Opposition forces in Venezuela on Friday delivered paperwork containing 3.4 million signatures gathered to support a referendum to cut short the term of President Hugo Chavez.
The Chavez opposition, all members of an umbrella group known as the Democratic Coordinator, delivered to the National Electoral Council (CNE) early Friday paperwork containing 3,467,050 signatures crammed into 250 boxes.
The paperwork was moved aboard two buses from an opposition center in Caracas, where the paperwork had been stored in vaults for safety purposes, to the downtown CNE offices.
PHOTO: AP
The number of signatures is far more than the 2.4 million minimum required by the Constitution to force a referendum on removing an elected official -- in this case the president -- from power.
Volunteers delivered the boxes under police and military escort starting around sunrise.
"We came here to demand respect for the will of millions of Venezuelans," said Julio Borges, an opposition legislator, who was present when the signatures were delivered.
The opposition collected the signatures between Nov. 28 and Dec. 1. Chavez opponents did not deliver them until Friday because they feared the government would change the rules on how to verify the signatures.
The Electoral Council now has 30 days to check their validity, after which a referendum could be called a maximum 97 of days after the council's decision is recorded.
CNE vice president Ezequiel Zamora said the five-member board of directors would meet immediately to set guidelines to verify the signatures.
Chavez has said that he does not fear defeat in a recall referendum, but rather that a "megafraud" is being cooked to remove him from office, and that up to a third of the signatures are false.
The opposition also collected signatures aimed at ousting 27 legislators that support Chavez. Those signatures will be delivered on Tuesday.
Chavez supporters in turn collected signatures aimed at ousting 37 opposition legislators.
Meanwhile in Washington, State Department spokesman Adam Ereli said that US officials were pleased with the development.

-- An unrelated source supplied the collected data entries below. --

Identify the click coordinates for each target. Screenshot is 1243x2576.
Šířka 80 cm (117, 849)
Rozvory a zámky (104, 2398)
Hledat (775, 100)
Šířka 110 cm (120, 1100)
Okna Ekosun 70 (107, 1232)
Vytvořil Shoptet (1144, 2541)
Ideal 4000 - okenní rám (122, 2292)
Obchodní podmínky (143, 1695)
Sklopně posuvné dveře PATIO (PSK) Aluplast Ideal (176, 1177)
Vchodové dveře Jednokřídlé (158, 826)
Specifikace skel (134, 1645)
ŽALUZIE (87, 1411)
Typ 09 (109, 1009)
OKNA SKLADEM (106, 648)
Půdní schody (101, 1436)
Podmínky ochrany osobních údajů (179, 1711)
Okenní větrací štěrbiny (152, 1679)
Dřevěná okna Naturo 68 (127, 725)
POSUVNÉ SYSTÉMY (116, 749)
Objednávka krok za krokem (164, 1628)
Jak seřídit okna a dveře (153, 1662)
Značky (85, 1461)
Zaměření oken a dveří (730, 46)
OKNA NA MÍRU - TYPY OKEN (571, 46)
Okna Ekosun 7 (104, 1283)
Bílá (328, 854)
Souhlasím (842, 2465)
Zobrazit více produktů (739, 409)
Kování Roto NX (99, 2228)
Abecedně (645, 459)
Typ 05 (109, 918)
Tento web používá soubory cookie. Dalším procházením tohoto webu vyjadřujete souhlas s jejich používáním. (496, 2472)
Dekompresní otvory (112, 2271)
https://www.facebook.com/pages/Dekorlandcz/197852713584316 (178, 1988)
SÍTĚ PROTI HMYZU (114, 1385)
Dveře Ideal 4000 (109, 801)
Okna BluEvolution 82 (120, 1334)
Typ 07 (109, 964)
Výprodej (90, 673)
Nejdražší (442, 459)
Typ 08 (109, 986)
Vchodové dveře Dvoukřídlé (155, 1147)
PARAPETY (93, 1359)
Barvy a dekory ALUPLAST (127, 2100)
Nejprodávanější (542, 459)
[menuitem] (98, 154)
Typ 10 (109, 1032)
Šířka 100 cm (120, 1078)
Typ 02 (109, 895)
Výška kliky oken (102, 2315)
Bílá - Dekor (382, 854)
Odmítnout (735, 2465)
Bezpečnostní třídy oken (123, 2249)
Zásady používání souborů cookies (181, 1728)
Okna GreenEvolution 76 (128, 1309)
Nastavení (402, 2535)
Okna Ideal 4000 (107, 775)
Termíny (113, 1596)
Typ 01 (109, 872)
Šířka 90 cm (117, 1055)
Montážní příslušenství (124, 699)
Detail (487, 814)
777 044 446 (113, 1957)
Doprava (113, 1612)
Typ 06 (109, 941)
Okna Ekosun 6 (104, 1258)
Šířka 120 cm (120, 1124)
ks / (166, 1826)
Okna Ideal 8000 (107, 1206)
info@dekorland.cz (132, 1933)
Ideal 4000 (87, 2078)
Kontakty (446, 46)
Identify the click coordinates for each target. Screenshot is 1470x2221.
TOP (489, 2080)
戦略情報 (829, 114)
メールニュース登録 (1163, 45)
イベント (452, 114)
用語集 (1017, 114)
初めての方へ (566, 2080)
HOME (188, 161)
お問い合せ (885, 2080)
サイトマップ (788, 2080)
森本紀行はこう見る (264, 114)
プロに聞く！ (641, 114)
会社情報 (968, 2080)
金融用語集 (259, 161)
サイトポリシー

"As a general comment, we would commend the peaceful, civil and orderly manner in which the signature-delivery process was conducted," Ereli said. "We think that this shows the Venezuelan people's continued efforts to resolve the country's political crisis are peaceful and constitutional and that they are using the instruments of democracy."
Ereli said that US officials are also "pleased" that observers from the Organization of American States and the Carter Center, run by former US president Jimmy Carter, are overseeing the process.
After five years in office, Chavez, a 49-year-old former lieutenant colonel, has already faced down general strikes -- one in 2001, and the other between late last year and early this year -- and survived a 47-hour civilian-military coup in mid-April last year.
Chavez earlier spent two years in prison in 1998 for his role in the failed February 1992 coup against then president Carlos Andres Perez.
Recent polls peg Chavez's popularity rating at around 40 percent, largely as a result of the popular support he enjoys among the country's poor, who make up some 60 percent of Venezuela's 25 million inhabitants.